Bibliozine #25 (August 1994)
John Held Jr., Editor
Modern Realism Archive


Bibliozine is an irregular periodical published in connection with research on international networker culture.  If you have materials that may be of interest to the project, please send them to the above address.  Especially looking for books and articles on networking and it's various aspects:  zines, mail art, telecommunication, computer bulletin boards, fax, cassette culture, photocopy, collaborative performance, artist collectives, artistamps, rubber stamp art, fluxus, and other aspects of post-war avant-garde cultures.

Modern Realism gallery is currently showing, "Art Above the Embargo," the work of the Yugoslavian Cage group ( Serbian artists Alexandar Jovanovc, Nenad Bogdanovic, Sandor Gogolyak, Jaroslav Supek, Dobricia Kamperelic, and Andrej Tisma).  The exhibition is on view until November 9, 1994.

The editor is curating an exhibition of international mail art with the Museum of Beaux-Arts in Havana, Cuba, and is scheduled to install the exhibition, lecture, and conduct workshops in late January 1995.  If you wish to contribute to the show and receive documentation, send work to:  Abelardo Mena, National Museum of Beaux-Arts, Banco de Ideas Z, Calle 19 No. 1362 apto. 15 e 24 y 26, Vedado C. Habana 4, CP 10400 Cuba.

E-Zines in Cyperspace, Networking Discussions in Indonesia, A Festival of Plagiarism in Scotland, and Slovakian Supplements.

Crackerjack Kid, ed.  Netshaker:  Mail Art Cyberspace E-Zine.  Volume One, Issue Three, August 16, 1994.  Internet:  [email protected] (hardcopy available from:  Netshaker, PO Box 978, Hanover, NH)

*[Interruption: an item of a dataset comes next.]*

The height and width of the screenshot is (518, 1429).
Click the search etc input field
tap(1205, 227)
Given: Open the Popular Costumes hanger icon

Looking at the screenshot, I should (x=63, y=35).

Chuck Welch, aka Crackerjack Kid, has been a leading proponent of extending the mail art experience into cyperspace.  He has proposed to make 1995 the year of Telenetlink, and those interested are encouraged to formulate innovative ways to link the mail art and telecommunication communities.  This issue is devoted to Reid Wood's proposal for a Networker Telenetlink '95 Fax Project and to Honoria's report of the Free Dog Club held May 6-8, 1994, in Italy.  Free Dog organizers Ennio Pauluzzi and Gianni Broi attracted a number of active mail artists, including Giovanni and Renata Strada, Raymondo Del Prete and Franco Santini, Joki Mail Art from Minden, Germany, and H. R. Fricker from Switzerland.  The Congress featured such activities as a mail art show connected with Amnesty International, performances (Strada and Joki), and talks on Electronic music (Pietro Grossi), mail art in cyberspace (Honoria), and computer networking difficulties in Italy (Enrico Bisenzi).  All in all, the existence of this E-Zine is an encouraging development in nineties networking , and will no doubt introduce the principles of mail art to a new constituency.